The pliable Play-Doh will never again be pristine. Try as I might, it will never have that same shape. It will pick up bits of dried Play-Doh, salt and rice from the table. It will attract every other color of Play-Doh imaginable and mingle to a dull, muted version of its neon glory.

But y’know what? It’s still fun to squish through your fingers, to cut with dull plastic tools, to squeeze into oddly-shaped ropes and decorative molds. And you can’t enjoy it when it’s just in the can.

Sometimes looking back, it’s like my life before kids was an untouched cylinder of Play-Doh. It was nice. It was neat. (Hindsight is not always 20/20, as I’m sure my life was really none of these things.)

My life and Hayden’s Play-Doh are never going back to the way they were before. But y’know what? It’s still fun to watch as they discover everything from their fingers to their alphabet, to show them the wonderful things of this world, to try to teach them all the things they’ll need to know and then some.

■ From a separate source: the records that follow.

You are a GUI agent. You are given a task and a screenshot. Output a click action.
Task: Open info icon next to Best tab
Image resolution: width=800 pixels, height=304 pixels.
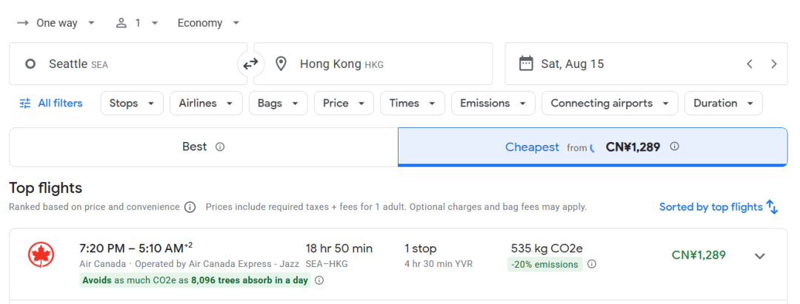[x=220, y=147]
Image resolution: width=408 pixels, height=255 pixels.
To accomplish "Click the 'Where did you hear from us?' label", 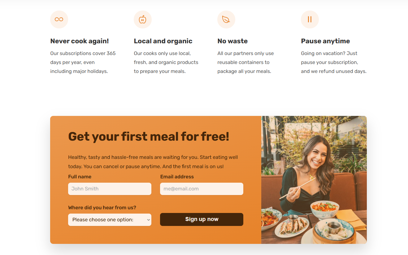I will [102, 208].

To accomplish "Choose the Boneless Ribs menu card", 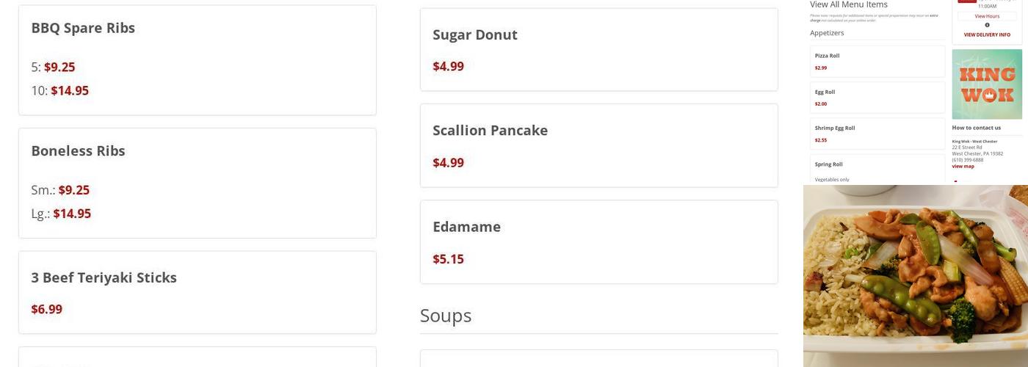I will click(x=197, y=183).
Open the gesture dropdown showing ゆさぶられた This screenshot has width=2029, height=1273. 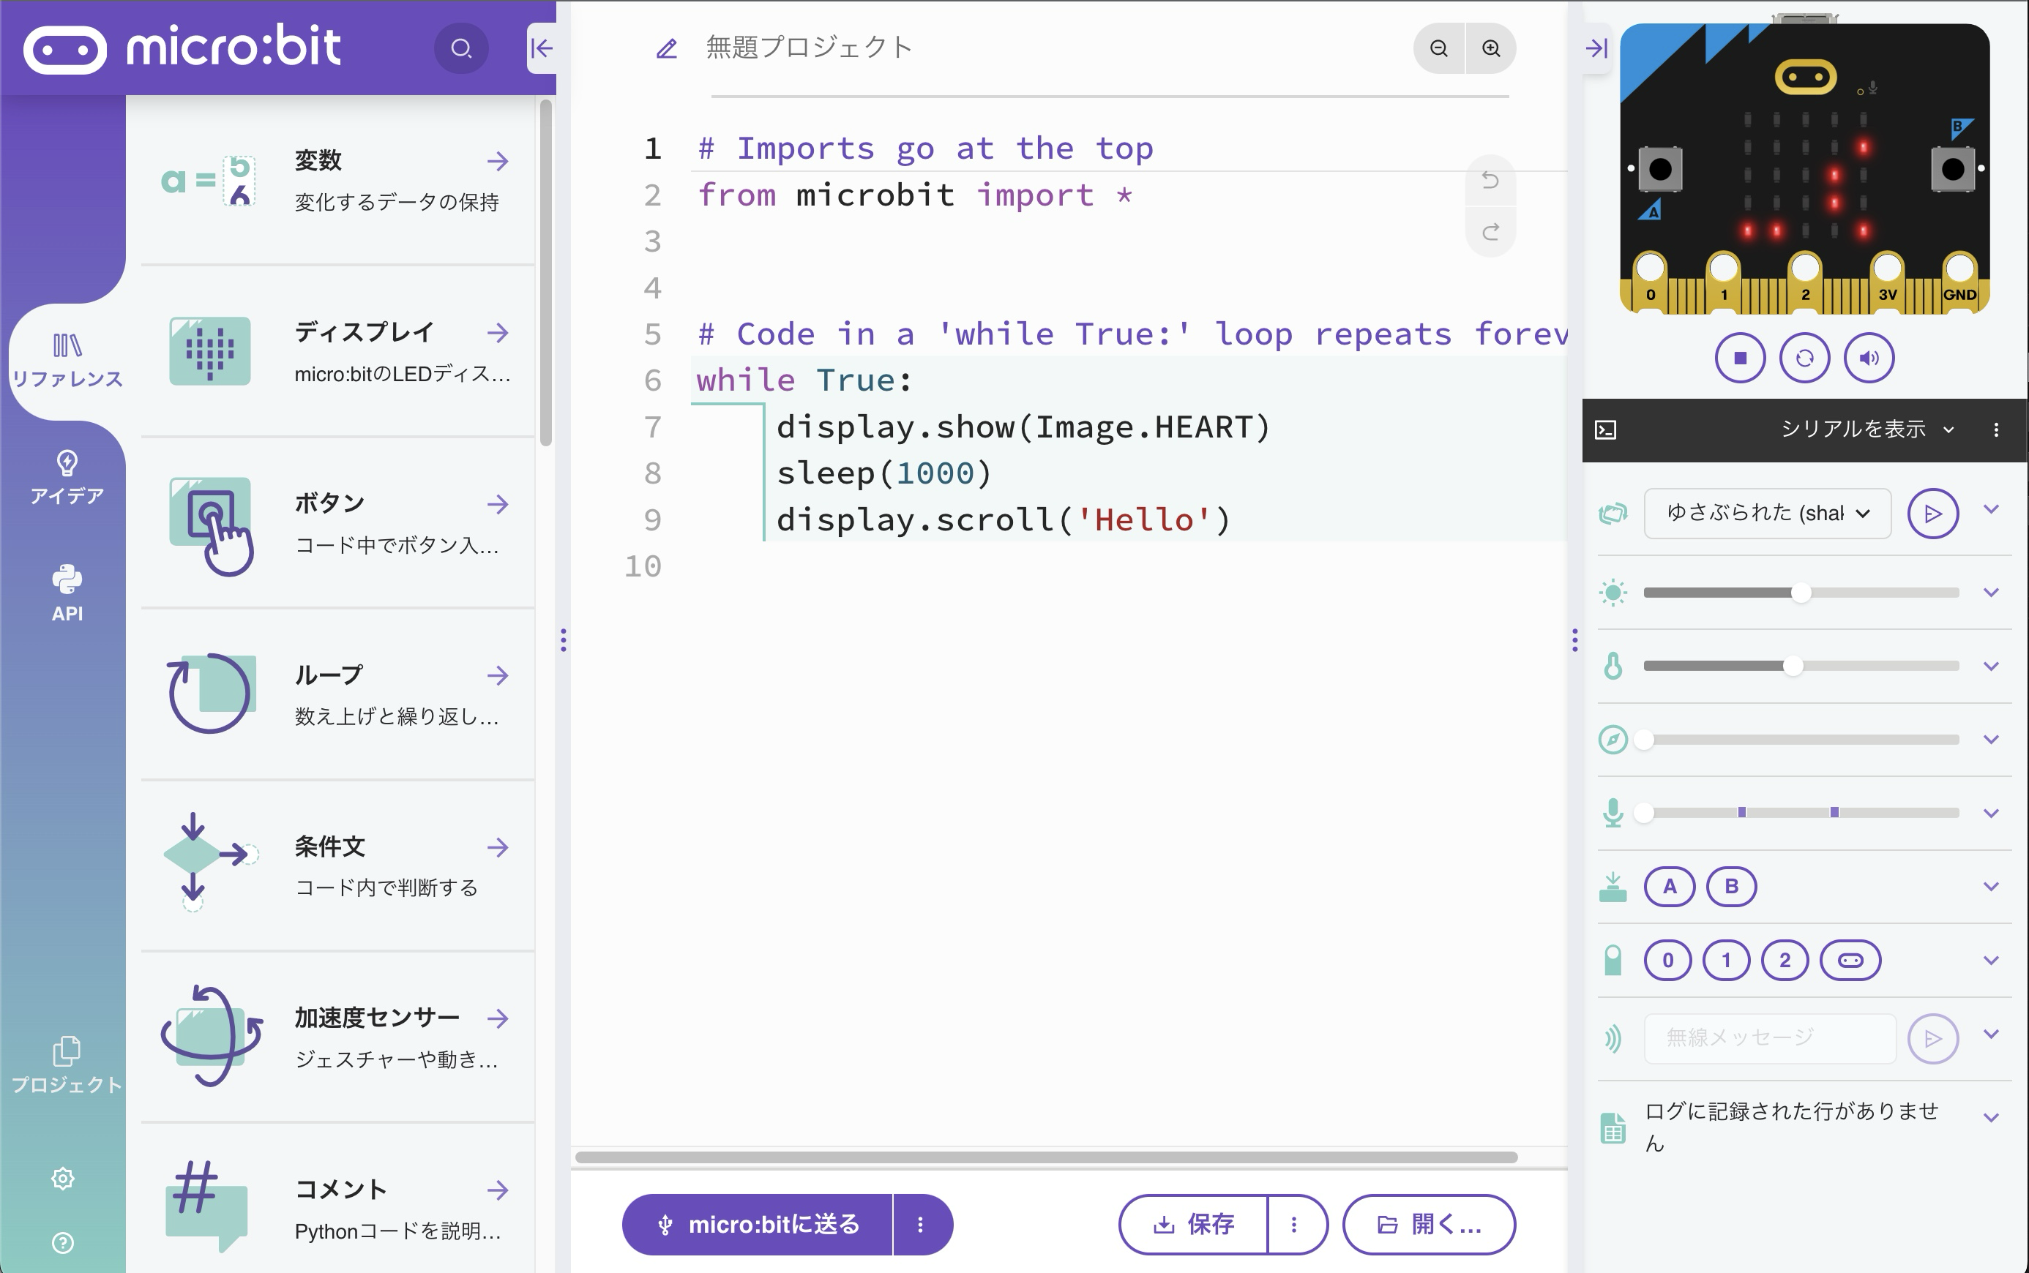1766,513
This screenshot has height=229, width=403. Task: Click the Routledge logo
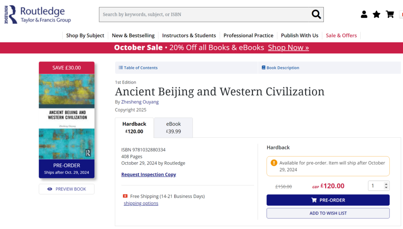(x=38, y=14)
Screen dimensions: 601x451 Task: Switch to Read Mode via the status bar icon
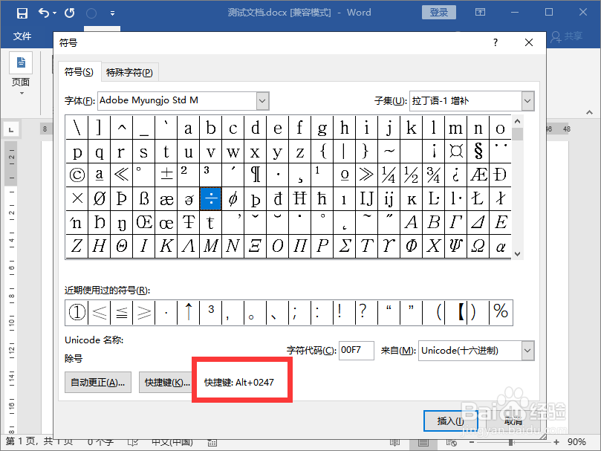click(x=395, y=444)
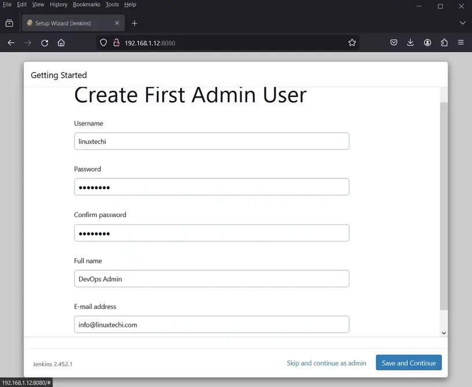Click the Username input field
Viewport: 472px width, 387px height.
(x=211, y=142)
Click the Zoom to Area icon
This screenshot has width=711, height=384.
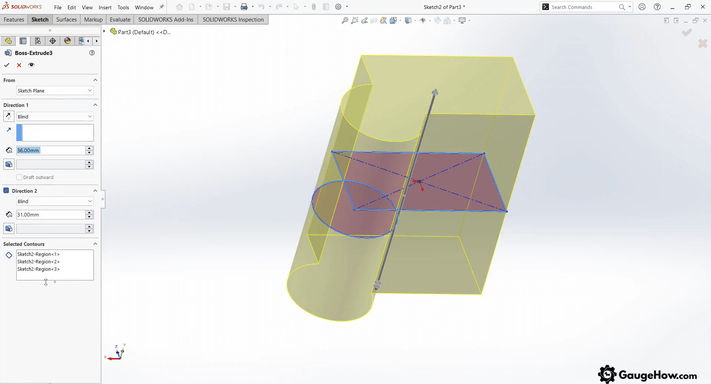click(355, 20)

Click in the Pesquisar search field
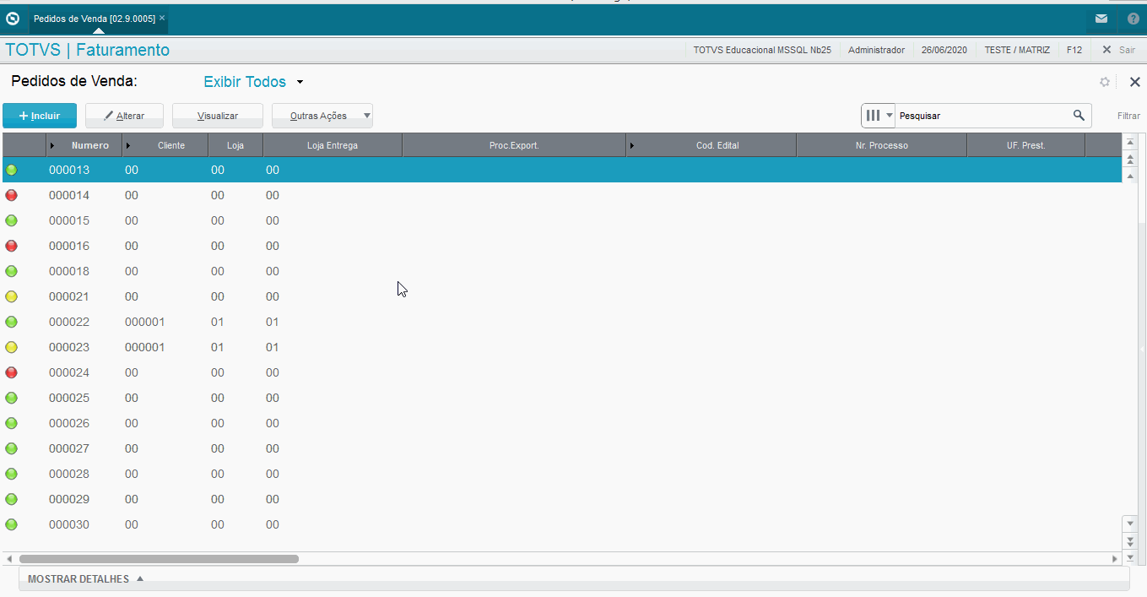(x=981, y=116)
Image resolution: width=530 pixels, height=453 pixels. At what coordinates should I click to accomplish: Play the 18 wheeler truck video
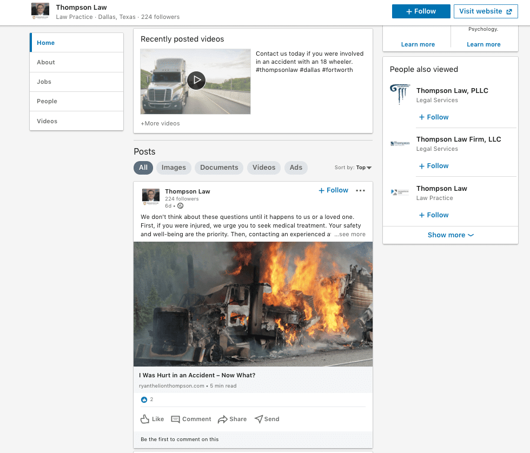coord(196,81)

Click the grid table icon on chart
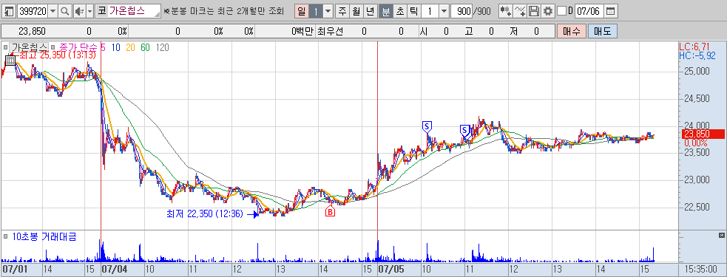click(10, 61)
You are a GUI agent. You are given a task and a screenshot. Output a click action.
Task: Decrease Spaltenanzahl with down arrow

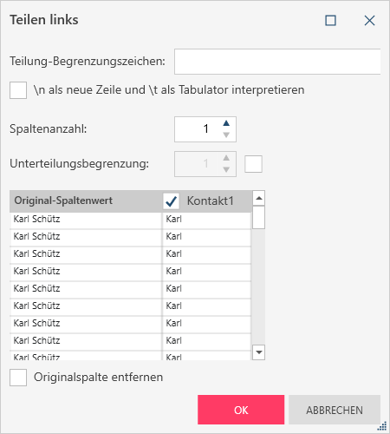pyautogui.click(x=226, y=135)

And I think I wouldn’t enjoy life as much without them.

Categories
Kids/Parenting

Parenting FAIL

Hayden has a small, crying monkey toy. Squeeze the monkey’s belly and he cries (or makes a monkey shriek, but Hayden has always called it crying). We call the monkey Baby Marty.

Today Hayden and I found Baby Marty while exploring his (not-so-) quiet time options. I handed Haydie the toy and he was very happy to see Baby Marty again—and of course, first thing, he squeezed Baby Marty’s belly.

When Hayden first got Baby Marty, he would make the toy cry, then cuddle it, holding it up to his shoulder to comfort the tiny monkey.

Today, though, he seemed to have changed his nurturing technique. After a few rounds of monkey shrieking, I asked Hayden, “What’s Baby Marty doing?”

“Cwying.”

“And what do we do when he cries?”

The old answer was to demonstrate loving up the monkey. But today, Hayden’s answer was:

“I s’ake!” And he shook Baby Marty.

He will probably not be the one in charge of helping to calm the baby when she comes.